Allenatore professionista di calcio in carrozzina, ex scout dell’Inter e fondatore di AG Sports Agency LLC, Antonio Genovese racconta il percorso iniziato dopo un grave incidente, la passione per lo sport, il desiderio di trasferirsi negli Stati Uniti e i progetti per promuovere un’idea sempre più inclusiva dello sport.
Antonio, partiamo da una sua breve presentazione.
Sono nato a Milano quasi 49 anni anni fa. Sono figlio di genitori di origine siciliana. Quando non avevo ancora 14 anni ho avuto un incidente che mi ha lasciato paralizzato e, da quel momento, la mia vita è cambiata completamente.
Dopo i primi mesi ho cercato di superare soprattutto le barriere mentali, oltre a quelle architettoniche. In Italia, purtroppo, si prova a intervenire sulle barriere architettoniche, ma dal punto di vista culturale siamo ancora molto indietro. Ho avuto modo di sperimentarlo anche durante i sette mesi trascorsi a Londra, dove ero andato per migliorare il mio inglese e conoscere più da vicino il calcio inglese.
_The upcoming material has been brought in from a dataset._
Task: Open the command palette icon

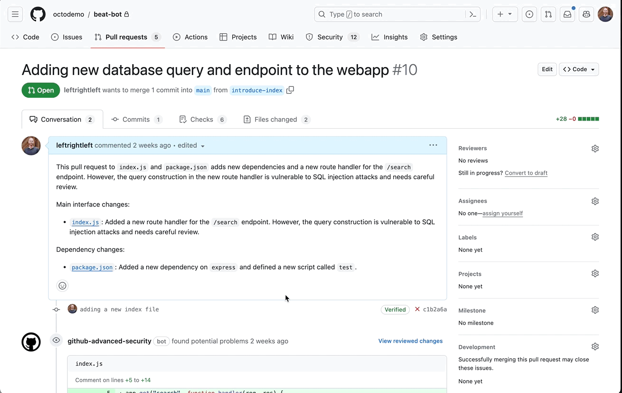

Dal 2018 sono il primo e unico allenatore di calcio professionista in carrozzina ad aver completato il percorso di Coverciano. La mia vita si divide tra lo sport e il settore economico-finanziario. In ambito sportivo sono stato allenatore e, in passato, anche scout professionista per l’Inter, nonostante io sia milanista. Ho lavorato nel settore giovanile nerazzurro dal 1996 al 2006 e poi sono stato al Monza nella stagione 2011-2012.
Nel 2018 ho avuto anche il primo approccio con gli Stati Uniti, perché sarei dovuto andare ad allenare l’Osa Seattle da maggio a luglio. In quel periodo, però, è arrivata la chiamata per il corso di Coverciano. Non capita spesso di essere accettati a quel percorso e quindi ho scelto di partecipare. Il presidente Pezzano e la squadra pubblicarono anche un bel messaggio di ringraziamento, perché avevo contribuito a portare le giocatrici necessarie per disputare il campionato. Mi è dispiaciuto, ma non potevo rinunciare a un’occasione simile.
Quel percorso mi ha poi permesso di ottenere buoni risultati sia in Serie A sia in Serie B, raggiungendo sempre, e spesso con largo anticipo, gli obiettivi che mi erano stati assegnati. Ho girato un po’ per l’Italia: sono stato due anni a Roma, poi a Trani e a Empoli, dove abbiamo ottenuto anche la promozione in Serie A, in quel caso con me nel ruolo di viceallenatore. L’ultima esperienza è stata a Sassari, una delle realtà più importanti del calcio femminile.
In precedenza avevo lavorato soprattutto nel calcio maschile, a partire dall’Inter, poi mi sono avvicinato sempre di più al calcio femminile, che tra l’altro è la disciplina più seguita negli Stati Uniti, il Paese in cui vorrei trasferirmi. Gli Stati Uniti hanno vinto quattro volte il campionato del mondo e il club campione in carica è il Gotham, la squadra di New York e New Jersey.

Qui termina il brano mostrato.